The code in question is deep in liboctave at liboctave/util/lo-ieee.cc.
The representation of an IEEE exceptional value on the particular HW Octave
is running on is found and then stored away so that subsequent uses just
retrieve that value rather than re-deriving it each time. The
initialization code was
void
octave_ieee_init (void)
{
bool initialized = false;
if (! initialized)
{
... code to find and store exceptional values ...
initialized = true;
}
}
As you can see, initialized is always false so the longer code to derive
the exceptional values is run every single time. And the exceptional
values themselves are functions which end up calling octave_ieee_init
twice: once for the "double" value and once for the "single" value.

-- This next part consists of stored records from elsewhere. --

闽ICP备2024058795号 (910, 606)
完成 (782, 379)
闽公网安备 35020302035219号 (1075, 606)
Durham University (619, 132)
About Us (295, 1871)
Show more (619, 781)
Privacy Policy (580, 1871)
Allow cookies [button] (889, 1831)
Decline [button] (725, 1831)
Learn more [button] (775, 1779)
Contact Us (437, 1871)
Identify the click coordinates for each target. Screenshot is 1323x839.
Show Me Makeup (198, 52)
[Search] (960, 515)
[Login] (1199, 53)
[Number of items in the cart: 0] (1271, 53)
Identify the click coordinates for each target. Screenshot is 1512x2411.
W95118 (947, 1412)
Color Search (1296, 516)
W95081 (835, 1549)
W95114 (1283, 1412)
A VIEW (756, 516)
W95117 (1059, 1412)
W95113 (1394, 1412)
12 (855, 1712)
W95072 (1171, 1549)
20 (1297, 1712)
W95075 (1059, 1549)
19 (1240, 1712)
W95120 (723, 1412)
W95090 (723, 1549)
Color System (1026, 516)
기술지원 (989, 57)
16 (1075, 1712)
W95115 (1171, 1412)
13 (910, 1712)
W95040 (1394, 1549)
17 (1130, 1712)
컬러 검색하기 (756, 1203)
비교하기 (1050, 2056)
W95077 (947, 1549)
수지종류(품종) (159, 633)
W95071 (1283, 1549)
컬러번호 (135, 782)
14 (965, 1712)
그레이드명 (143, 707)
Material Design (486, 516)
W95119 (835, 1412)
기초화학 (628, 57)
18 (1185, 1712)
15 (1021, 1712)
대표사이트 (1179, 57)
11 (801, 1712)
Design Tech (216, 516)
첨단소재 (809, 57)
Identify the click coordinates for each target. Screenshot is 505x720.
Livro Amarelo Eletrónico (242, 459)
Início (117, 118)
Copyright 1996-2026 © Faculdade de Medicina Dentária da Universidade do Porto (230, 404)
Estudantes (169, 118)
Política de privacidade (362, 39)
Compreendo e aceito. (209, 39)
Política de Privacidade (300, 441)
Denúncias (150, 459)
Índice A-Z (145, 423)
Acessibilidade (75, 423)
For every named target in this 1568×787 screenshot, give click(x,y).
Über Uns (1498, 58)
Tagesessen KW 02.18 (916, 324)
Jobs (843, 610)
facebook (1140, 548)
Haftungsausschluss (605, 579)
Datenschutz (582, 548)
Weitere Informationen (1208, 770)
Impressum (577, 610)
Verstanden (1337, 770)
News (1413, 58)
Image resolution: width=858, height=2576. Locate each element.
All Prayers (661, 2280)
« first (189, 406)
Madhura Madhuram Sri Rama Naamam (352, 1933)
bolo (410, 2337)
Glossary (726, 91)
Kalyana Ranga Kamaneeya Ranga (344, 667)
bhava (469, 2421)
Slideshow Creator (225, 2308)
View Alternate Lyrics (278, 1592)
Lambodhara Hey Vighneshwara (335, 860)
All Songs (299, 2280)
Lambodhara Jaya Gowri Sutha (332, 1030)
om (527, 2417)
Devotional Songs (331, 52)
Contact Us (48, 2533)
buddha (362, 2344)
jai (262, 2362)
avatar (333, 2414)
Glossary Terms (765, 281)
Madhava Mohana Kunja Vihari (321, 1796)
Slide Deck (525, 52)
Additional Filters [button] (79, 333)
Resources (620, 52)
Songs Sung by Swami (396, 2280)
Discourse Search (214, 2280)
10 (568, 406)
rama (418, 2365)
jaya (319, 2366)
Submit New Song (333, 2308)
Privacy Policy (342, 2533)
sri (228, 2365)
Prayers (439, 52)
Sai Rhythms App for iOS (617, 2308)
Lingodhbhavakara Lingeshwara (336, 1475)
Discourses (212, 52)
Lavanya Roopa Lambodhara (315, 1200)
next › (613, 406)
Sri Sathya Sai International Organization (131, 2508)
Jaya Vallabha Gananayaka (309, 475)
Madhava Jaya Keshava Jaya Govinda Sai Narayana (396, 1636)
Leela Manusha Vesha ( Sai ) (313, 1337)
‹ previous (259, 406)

The compiler should have issued a "test always false" type of warning
for that...
There might be a small non-bug change in order beyond what you modified
in Rev #26425. If I understand correctly, before the change something like
x = Inf(1000);
would have a performance hit because of the reinitialization for every
instance of IEEE inf.
However, there are multiple locations where there is assurance of
initialization:
libinterp/corefcn/interpreter.cc: octave_ieee_init ();
liboctave/util/lo-ieee.cc: octave_ieee_init ();
liboctave/util/lo-ieee.cc: octave_ieee_init ();
liboctave/util/lo-ieee.cc: octave_ieee_init ();
liboctave/util/lo-ieee.cc: octave_ieee_init ();
liboctave/util/lo-ieee.cc: octave_ieee_init ();
liboctave/util/lo-ieee.cc: octave_ieee_init ();
The first check is when an instance of the interpreter is created, in
the constructor. The remaining are when there is a particular call to
actually set +/-Inf or NA. I would think that only one of those two
groups is needed, but not both.
If the IEEE initialization is checked only once upon creating the
interpreter then Octave would avoid quite a bit of checking in the
x=inf(1000) case, but that would also mean that Octave would immediately
abort if the Inf/NA aren't present when an interpreter is created for
any particular non-Inf/NA script.
Instead, if the IEEE initialization is checked only whenever an Inf/NA
assignment is done, then Octave would have a chance to run properly so
long as it didn't need Inf/NA.
Also, despite their name, Octave uses exceptional values quite a bit. For
example, graphics handles are often initialized to NaN until they can be
assigned a true handle.
Then that makes more of a case for having the octave_ieee_init() as
mandatory in interpreter.cc. [One could temporarily force the
occurrences of octave_ieee_init() in lo-ieee.cc to abort and see if that
function is used anywhere outside the interpreter prior to instantiation
of the interpreter.]
Something else I'm wondering about is what would happen in the case
where there is no octave_ieee_init() in interpreter::interpreter() and
the NA/Inf arises via CPU/ALU arithmetic operations (e.g., 1 DIV 0) as
opposed to assignment. In other words, if there were no instance of
octave_ieee_init() in interpreter::interpreter, could there be
situations where the non-IEEE float fails even when none of the
abort-plus-informative-message checks happen and one simply gets
abort-via-crash?
And what about within lo-ieee.cc itself? There are currently no
octave_ieee_init() within the routines
__lo_ieee_is_NA (double x)
__lo_ieee_is_old_NA (double x)
__lo_ieee_float_is_NA (float x)
Couldn't the user run a script, say "isinf(5)" or "isnan(20)", before
actually creating a variable with value +/-Inf or NA?